_TASK TO COMPLETE_
Skip every picture, and copy exactly the lines from the one containing "This screenshot has height=878, width=588." to the end of the data.

Stored data:
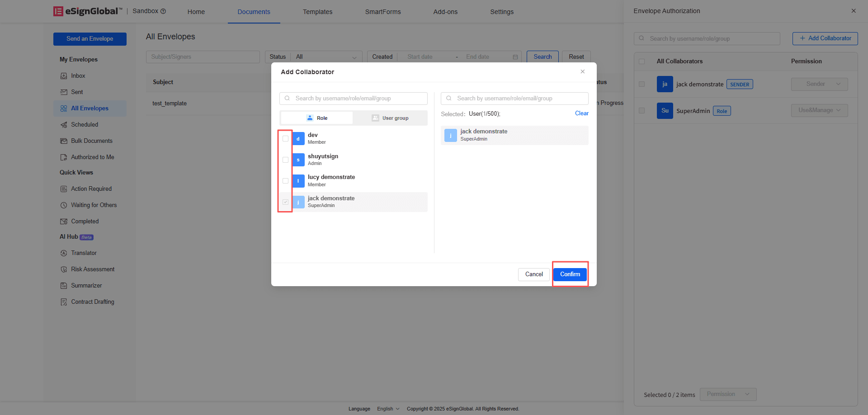Open the Templates menu

coord(317,12)
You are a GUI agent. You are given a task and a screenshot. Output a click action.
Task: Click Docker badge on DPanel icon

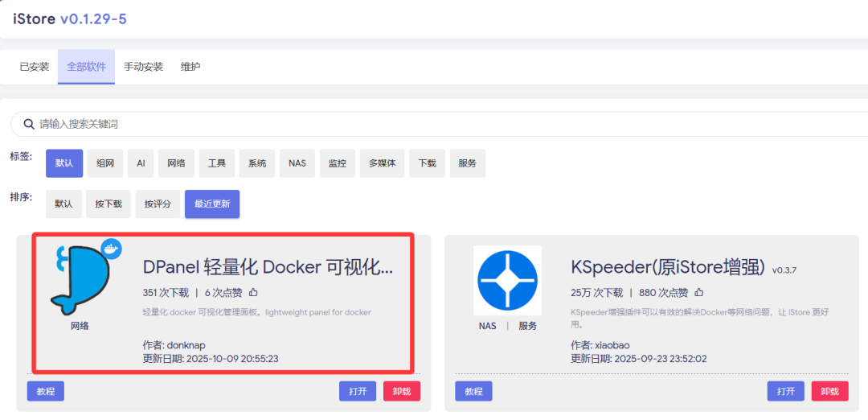point(110,249)
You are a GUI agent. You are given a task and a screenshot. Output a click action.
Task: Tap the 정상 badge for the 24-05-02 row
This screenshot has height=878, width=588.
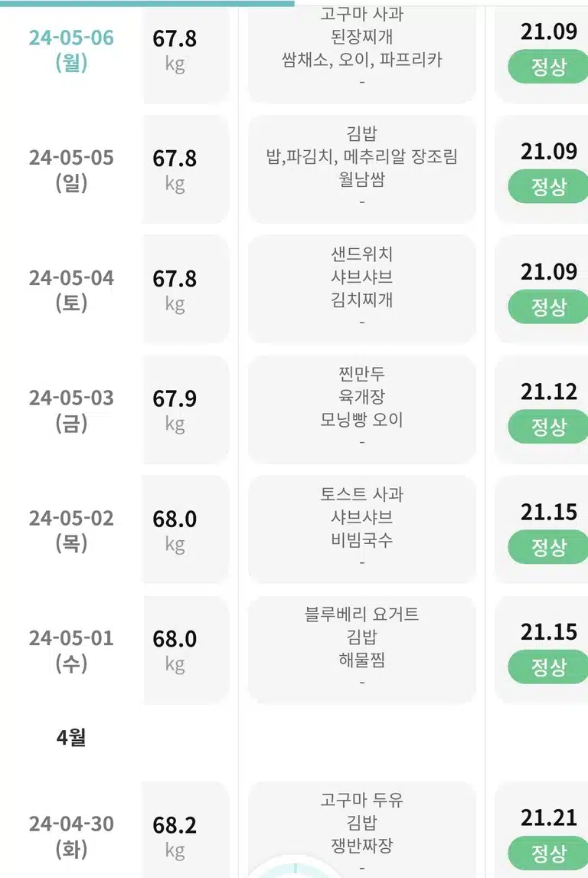[547, 547]
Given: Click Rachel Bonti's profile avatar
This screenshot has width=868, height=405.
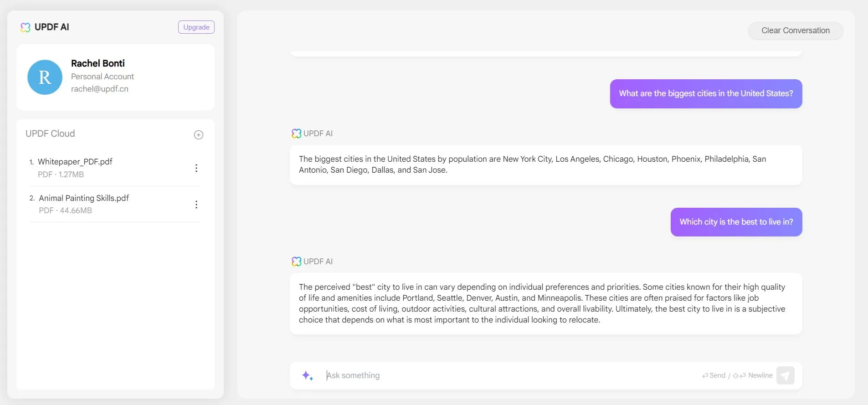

_COMPLETED TASK_
This screenshot has height=878, width=588.
[547, 547]
Given: Click Rachel Bonti's profile avatar
This screenshot has width=868, height=405.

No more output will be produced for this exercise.